Belgrade, April 11, 2015 – When I registered my own Communications agency on April 11, 2005, I knew I had everything an entrepreneur needs – original ideas, the know-how and stamina. I enjoyed the support of my family – my mother and husband both gave their time and experience, and my children – then in their teen years – acquired so many skills along the way that they have since become remarkable resources. Other relatives and friends also supported my vision, so much so that some invested money in it (not a common behaviour in this part of the world).
My vision was to provide world-class info products and services. I wanted to help introduce international standards of quality into the Serbian market, which had lost step with the world during the nineties. This could just as easily be achieved on small-scale, low-risk projects, but those were never my cup of tea.
The first project Compass Communications undertook was a gruelling publishing and knowledge management race – to translate, localize and prepare for print a 16-volume illustrated encyclopedia, in little over six months. Our team of translators, editors, designers, topic experts, researchers, programmers, proofreaders and coordinators managed to process more than 5000 articles and over 12.000 images, in time and within budget.
We even updated many of the facts which had changed since Dorling Kindersley published the original Millenium Encyclopedia. The volumes were sold weekly, via the news stands in Montenegro, as of December 2005.
When Skype made available one of the earliest options for delivering open live trainings for large groups, in summer of 2008, Compass was the first one to offer completely open synchronous online education in Serbian, free of charge.
This has slowly transformed into a long series of monthly webinars, which I hosted on DimDim, up until December 2010. Some of those e-learning sessions are still available as recordings on SlideShare.

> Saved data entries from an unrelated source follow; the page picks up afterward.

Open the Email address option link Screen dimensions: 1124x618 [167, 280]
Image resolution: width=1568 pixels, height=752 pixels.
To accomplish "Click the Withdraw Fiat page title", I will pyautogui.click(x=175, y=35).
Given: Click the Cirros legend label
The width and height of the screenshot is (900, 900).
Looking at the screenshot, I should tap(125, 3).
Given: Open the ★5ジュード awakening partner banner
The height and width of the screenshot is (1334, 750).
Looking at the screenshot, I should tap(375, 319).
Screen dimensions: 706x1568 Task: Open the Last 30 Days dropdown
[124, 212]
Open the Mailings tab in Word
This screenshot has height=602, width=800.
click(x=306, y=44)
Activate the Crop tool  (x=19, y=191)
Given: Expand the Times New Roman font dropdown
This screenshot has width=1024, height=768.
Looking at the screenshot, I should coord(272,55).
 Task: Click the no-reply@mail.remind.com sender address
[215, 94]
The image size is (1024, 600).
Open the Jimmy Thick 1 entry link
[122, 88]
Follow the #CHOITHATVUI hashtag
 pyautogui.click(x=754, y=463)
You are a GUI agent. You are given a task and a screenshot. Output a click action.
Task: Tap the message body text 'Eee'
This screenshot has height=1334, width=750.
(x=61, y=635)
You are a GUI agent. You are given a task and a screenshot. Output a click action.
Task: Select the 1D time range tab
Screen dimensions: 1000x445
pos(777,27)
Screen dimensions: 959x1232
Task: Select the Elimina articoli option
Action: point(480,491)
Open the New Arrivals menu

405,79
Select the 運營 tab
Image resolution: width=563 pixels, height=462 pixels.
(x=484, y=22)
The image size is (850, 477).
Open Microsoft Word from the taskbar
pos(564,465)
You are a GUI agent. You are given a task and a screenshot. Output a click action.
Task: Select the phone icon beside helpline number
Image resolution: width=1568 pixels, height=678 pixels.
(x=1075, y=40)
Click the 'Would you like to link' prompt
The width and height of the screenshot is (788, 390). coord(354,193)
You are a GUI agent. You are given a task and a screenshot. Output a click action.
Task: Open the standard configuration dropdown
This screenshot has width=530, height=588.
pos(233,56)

The concept of capacity development has proven its value beyond its natural “habitat”, as a tool for reinventing businesses (and not just publicly funded organizations) when a traditional legal & financial speciality publisher from Belgrade invested three months to learn how to do e-learning. Almost their entire staff attended an intense tailor-made program, starting with a training needs assessment, through daily training sessions and practical exercises, and ending with three sold-out live webinars, final testing and reporting. The company is now a cutting-edge electronic publisher, fully confident in its innovative approach to its core business.
Other projects that Compass Communications offered during this decade were multilingual websites, translations and a whole lot of face-to-face trainings for businesses, NGO’s and local public administrations.
Certain rules have applied from the start: the client list cannot include Serbian political parties and businesses that do their bidding or controversial businessmen (a.k.a. tycoons), their companies and subsidiaries. Furthermore, all our business partners and suppliers must be equally careful about whom they work with. (In other words, Mission Near-Impossible in Serbia.)
Looking back, am I happy with the results? To be perfectly honest, I am proud that the agency didn’t go under, like so many small businesses in contemporary Serbia. The fact that it lasted a whole decade and endured the global financial crises, as well as some major setbacks on the personal side, is in itself an achievement.